DIRECTIONS FOR THIS TASK
Only lines holding "agent" are wanted; copy each of them from the records below.

Saved entries
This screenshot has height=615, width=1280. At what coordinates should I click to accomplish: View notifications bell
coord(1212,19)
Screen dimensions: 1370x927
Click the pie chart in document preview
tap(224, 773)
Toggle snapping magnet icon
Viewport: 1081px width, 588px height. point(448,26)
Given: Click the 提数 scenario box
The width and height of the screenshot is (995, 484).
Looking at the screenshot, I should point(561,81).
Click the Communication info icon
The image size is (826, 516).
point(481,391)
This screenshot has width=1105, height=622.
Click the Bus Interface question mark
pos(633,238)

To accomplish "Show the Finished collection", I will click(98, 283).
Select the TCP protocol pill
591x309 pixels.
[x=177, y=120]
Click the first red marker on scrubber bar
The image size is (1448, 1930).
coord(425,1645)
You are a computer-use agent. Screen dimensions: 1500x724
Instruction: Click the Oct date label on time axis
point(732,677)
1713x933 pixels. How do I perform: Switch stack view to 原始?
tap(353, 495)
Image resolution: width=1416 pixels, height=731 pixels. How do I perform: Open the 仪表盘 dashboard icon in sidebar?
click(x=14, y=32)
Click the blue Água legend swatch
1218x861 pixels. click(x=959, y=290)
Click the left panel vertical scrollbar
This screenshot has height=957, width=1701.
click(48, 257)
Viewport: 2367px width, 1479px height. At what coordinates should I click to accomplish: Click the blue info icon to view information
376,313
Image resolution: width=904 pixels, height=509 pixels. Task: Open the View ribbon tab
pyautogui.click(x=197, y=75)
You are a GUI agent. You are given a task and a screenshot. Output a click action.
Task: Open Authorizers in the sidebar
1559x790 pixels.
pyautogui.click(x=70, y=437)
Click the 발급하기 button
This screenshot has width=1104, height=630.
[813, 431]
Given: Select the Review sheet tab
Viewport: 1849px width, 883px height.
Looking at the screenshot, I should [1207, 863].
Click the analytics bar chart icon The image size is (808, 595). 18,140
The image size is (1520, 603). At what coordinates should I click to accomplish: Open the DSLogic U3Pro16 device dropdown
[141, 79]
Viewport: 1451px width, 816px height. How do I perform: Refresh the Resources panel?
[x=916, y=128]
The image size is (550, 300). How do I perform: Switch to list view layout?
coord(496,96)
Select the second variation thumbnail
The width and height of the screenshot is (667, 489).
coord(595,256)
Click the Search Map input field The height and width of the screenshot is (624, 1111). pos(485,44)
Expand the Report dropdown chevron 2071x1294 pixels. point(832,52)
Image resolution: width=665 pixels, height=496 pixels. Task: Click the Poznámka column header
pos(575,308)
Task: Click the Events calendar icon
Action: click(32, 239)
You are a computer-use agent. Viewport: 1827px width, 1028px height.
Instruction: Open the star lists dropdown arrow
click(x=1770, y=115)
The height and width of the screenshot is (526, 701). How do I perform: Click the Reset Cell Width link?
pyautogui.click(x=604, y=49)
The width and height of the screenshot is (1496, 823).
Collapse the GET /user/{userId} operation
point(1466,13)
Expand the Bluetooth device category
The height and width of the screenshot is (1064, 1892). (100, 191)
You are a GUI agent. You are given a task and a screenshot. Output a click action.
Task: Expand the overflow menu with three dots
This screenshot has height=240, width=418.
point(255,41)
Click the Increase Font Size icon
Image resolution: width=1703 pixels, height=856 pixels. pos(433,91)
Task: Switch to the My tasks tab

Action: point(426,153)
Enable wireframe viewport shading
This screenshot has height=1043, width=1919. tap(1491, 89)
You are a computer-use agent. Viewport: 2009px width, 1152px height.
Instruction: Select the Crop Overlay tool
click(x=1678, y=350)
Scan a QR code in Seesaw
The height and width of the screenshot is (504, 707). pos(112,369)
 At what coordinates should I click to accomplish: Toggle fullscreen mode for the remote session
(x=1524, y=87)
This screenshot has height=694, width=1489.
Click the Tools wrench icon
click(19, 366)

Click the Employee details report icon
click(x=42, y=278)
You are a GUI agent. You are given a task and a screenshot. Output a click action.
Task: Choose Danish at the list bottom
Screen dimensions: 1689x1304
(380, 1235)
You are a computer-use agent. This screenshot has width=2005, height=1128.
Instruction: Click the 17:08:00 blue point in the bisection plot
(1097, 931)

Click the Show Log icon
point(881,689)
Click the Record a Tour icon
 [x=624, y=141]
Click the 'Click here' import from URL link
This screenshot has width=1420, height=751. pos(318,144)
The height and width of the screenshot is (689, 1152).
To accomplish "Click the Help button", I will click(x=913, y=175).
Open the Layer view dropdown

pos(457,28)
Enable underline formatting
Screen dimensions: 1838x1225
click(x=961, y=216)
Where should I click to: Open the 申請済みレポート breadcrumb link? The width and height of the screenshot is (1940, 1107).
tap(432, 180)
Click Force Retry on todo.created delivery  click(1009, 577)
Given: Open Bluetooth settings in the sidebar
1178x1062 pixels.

YOUR RESPONSE
You are a computer-use agent. Screen dimensions: 1500x724
You are a GUI agent. You are given a task and a screenshot. Output a click action.
You are a computer-use agent. Viewport: 1827px width, 1028px height.
You are a GUI agent. You are given a task and a screenshot. Output a click action.
You are a computer-use agent. Viewport: 2009px width, 1152px height.
You are a GUI agent. You are given a task and a screenshot. Output a click action.
You are a computer-use agent. This screenshot has width=2005, height=1128.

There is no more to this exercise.